Tag Archive for: manager

Charley Morrow, assessment guru, opens his new blog with a brilliant analysis of one of the biggest issues in today's workplace: Employment Handcuffs (my term–don't blame Charley).

More than at almost any other time, today's workers feel stuck where they are. Figuratively, they are handcuffed to their current companies, positions, and bosses.

Charley's got hard data on this, but I've seen this too. I've seen people who hate their bosses who just can't find a job when they are competing with five other applicants (there are six applicants for every job available in the United States).

Employment Handcuffs leads to depression, anger, sabotage, lack of effort, productivity decline, etc.

These handcuffs also puts managers further into the dark then they already are.

Management Blindness Worse Than Ever

Managers are always in the dark about their own leadership performance. The only people that can tell them how well they are doing as leaders are the people they're leading, their direct reports—and their direct reports are scared/inhibited/hesitant to tell the truth about their boss's leadership performance.

But now it's worse than ever. Workers are scared to death of losing their jobs. They've seen their friends and colleagues out of work for months or years. They've seen friends, family, or neighbors' houses go into foreclosure. They've heard stories about how people lose their health care insurance after the Cobra has unwound itself. 

These smart workers won't do anything to upset their bosses—the people who are most likely to fire them.

How this Hurts Organizational Performance

This hurts manager performance and hurts the productivity and performance of all the employees who have bosses. It's a spiraling down effect.

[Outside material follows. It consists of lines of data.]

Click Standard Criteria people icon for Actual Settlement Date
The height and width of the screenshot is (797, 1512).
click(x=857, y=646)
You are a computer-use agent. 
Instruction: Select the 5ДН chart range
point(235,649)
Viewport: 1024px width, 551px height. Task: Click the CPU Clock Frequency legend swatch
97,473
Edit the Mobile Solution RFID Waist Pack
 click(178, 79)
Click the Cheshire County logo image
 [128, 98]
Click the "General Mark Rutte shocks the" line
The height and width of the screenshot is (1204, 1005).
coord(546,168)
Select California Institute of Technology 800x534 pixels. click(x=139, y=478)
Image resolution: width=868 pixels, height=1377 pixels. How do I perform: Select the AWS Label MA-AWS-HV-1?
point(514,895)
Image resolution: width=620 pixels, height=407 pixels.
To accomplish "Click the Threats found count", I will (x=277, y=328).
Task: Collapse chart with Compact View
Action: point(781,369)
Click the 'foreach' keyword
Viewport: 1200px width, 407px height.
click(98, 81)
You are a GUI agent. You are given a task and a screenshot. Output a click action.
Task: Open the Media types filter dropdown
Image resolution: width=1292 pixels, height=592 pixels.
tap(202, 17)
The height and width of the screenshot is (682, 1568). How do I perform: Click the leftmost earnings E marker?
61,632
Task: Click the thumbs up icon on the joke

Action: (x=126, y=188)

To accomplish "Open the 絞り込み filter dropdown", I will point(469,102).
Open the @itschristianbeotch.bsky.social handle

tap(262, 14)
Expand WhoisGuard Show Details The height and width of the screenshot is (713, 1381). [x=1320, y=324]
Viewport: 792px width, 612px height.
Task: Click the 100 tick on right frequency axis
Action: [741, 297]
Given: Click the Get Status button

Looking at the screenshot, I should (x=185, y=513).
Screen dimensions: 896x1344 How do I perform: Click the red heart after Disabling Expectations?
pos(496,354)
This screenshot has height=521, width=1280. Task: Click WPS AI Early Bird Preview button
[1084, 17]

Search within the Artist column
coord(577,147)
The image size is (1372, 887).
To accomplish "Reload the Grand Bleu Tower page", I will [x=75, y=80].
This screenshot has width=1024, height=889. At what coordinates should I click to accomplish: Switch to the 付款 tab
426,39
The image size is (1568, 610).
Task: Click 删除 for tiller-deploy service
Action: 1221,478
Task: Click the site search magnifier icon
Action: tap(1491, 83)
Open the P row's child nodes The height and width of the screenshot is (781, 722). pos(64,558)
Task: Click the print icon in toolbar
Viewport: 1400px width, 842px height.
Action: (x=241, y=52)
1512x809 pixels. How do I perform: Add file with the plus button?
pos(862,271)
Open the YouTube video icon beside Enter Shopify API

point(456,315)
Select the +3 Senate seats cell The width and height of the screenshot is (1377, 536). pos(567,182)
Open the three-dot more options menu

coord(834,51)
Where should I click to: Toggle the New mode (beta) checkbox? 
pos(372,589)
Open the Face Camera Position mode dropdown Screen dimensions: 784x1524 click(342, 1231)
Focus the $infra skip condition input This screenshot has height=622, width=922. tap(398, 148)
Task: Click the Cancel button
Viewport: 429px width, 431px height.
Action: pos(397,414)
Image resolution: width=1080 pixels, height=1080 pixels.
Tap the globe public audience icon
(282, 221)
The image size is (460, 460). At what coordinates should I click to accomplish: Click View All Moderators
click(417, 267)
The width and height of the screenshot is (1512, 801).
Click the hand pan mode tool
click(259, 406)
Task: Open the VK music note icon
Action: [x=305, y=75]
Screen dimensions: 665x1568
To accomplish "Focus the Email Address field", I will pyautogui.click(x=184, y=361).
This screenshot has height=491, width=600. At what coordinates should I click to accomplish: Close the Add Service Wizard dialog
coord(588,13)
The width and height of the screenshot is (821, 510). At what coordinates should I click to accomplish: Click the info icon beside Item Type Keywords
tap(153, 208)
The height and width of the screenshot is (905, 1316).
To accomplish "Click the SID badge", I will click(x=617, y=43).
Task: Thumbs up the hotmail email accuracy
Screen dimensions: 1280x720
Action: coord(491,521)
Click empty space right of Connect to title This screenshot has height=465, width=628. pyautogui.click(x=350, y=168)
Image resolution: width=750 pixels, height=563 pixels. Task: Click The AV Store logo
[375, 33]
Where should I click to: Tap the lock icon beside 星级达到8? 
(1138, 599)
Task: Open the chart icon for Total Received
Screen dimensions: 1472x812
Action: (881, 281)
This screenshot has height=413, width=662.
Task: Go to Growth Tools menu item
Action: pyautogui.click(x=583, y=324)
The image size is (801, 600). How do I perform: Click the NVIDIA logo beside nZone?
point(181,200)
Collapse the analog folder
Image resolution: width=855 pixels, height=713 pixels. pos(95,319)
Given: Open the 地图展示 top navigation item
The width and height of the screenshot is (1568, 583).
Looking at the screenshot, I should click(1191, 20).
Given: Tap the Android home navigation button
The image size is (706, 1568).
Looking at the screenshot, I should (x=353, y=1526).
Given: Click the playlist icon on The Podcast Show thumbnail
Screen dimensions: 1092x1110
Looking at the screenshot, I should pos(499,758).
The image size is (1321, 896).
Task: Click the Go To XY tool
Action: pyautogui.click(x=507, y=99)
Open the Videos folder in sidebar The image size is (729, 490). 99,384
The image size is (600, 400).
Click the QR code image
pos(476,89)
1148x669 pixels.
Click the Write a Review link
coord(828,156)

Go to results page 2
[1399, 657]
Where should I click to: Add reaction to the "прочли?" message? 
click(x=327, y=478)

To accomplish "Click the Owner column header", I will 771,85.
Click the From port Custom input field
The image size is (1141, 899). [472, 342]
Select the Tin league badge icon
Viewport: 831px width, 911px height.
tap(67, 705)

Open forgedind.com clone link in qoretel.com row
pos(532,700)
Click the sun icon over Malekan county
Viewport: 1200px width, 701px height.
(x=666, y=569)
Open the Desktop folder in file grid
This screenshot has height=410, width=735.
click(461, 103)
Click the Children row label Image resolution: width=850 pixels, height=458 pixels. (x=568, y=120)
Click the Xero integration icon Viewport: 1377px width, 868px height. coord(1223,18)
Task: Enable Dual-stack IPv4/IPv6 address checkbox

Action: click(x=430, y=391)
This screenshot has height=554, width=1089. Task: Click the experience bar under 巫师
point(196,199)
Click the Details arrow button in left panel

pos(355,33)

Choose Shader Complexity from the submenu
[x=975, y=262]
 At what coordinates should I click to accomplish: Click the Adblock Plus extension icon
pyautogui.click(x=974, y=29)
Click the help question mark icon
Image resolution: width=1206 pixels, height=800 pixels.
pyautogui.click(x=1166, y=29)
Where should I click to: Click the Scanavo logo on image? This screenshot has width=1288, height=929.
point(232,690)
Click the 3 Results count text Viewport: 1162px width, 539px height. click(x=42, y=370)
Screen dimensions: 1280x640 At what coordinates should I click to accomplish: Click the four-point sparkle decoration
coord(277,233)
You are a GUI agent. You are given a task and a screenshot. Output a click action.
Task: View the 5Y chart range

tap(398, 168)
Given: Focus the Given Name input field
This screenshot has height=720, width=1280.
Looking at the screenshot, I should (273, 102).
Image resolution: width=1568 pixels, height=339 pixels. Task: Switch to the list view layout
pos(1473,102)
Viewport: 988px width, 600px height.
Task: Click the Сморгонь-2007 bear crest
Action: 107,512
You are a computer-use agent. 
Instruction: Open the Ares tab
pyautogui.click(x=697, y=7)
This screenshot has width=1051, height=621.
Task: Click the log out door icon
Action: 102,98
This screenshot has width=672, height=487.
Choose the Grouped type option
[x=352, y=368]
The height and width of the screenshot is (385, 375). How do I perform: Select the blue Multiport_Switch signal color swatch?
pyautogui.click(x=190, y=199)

From a CLO's perspective, you better be doing something to improve your managers' performance in this time of employment handcuffing!! Contact me here for consulting advice.

How Managers Can See the Light

  1. Managers have to ask for feedback from a place of authenticity. They have to want to improve their own performance. Ya just can't fake it.
  2. Managers have to listen to any feedback they get.
  3. Managers have to make changes/improvements in what they do.
  4. Managers have to avoid being defensive—even when the feedback is harsh, cutting, or wrong.
  5. Managers have to thank those who give them feedback.
  6. Managers have to be patient. Your folks don't trust that you're not going to retaliate. It will take time to build that trust.
  7. Managers have to ask for feedback routinely, not just at performance-review time.
  8. Managers have to be available. So many managers are just too busy to be available. Stop going to all those meetings with folks senior to you!! Your job is to get work done through your direct reports—you need to be there for them.
  9. Managers may benefit from multi-rater 360-degree assessments or other assessment-like interactions. Ask Charley about this stuff.

And again, Charley's great blog post is worth the read.

Thanks Charley!! And welcome to the Blogosphere!! Glad you're here.